Astronomers are using these blips to find and characterize planets tens of thousands of light-years away in the central bulge of the Milky Way Galaxy, where star crossings are more common. The microlensing technique as a whole has yielded about 30 planet discoveries so far, with the farthest residing about 25,000 light-years away.
"We don't know if planets are more common in our galaxy's central bulge or the disk of the galaxy, which is why these observations are so important," said Jennifer Yee of the Harvard-Smithsonian Center for Astrophysics, Cambridge, Massachusetts, and a NASA Sagan fellow. Yee is the lead author of one of three new studies that appeared recently in the Astrophysical Journal describing a collaboration between astronomers using Spitzer and OGLE.

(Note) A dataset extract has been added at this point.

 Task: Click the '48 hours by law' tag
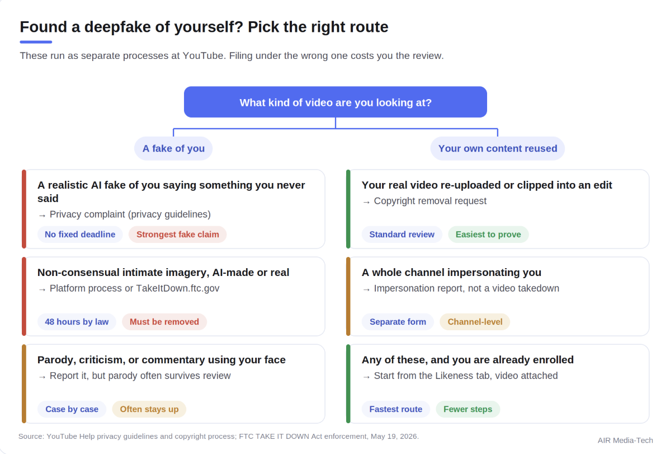77,322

Microlensing complements other planet-hunting tools, such as NASA's Kepler mission, which has found more than 1,000 planets closer to home. But it faces one key problem: This method can't always precisely narrow down the distance to the stars and planets being observed. While a passing star may magnify the light of a more distant star, it rarely can be seen itself, making the task of measuring how far away it is challenging. Of the approximately 30 planets discovered with microlensing so far, roughly half cannot be pinned down to a precise location. The result is like a planetary treasure map lacking in X's.
That's where Spitzer can help out, thanks to its remote Earth-trailing orbit. Spitzer circles our sun, and is currently about 128 million miles (207 million kilometers) away from Earth. That's father from Earth than Earth is from our sun. When Spitzer watches a microlensing event simultaneously with a telescope on Earth, it sees the star brighten at a different time, due to the large distance between the two telescopes and their unique vantage points. This technique is generally referred to as parallax.
"Spitzer is the first space telescope to make a microlens parallax measurement for a planet," said Yee. "Traditional parallax techniques that employ ground-based telescopes are not as effective at such great distances."
Using space telescopes to observe microlensing events is tricky. Ground telescopes send out alerts to the astronomy community when an event starts, but the activity can quickly fade, lasting on average about 40 days. The Spitzer team has scrambled to start microlensing campaigns as soon as three days after receiving an alert.
In the case of the newfound planet, the duration of the microlensing event happened to be unusually long, about 150 days. Both Spitzer and OGLE's telescopes detected the telltale planetary blip in the magnification, with Spitzer seeing it 20 days earlier.
This time delay between viewing of the event by OGLE and Spitzer was used to calculate the distance to the star and its planet. Knowing the distance allowed the scientists also to determine the mass of the planet, which is about half that of Jupiter.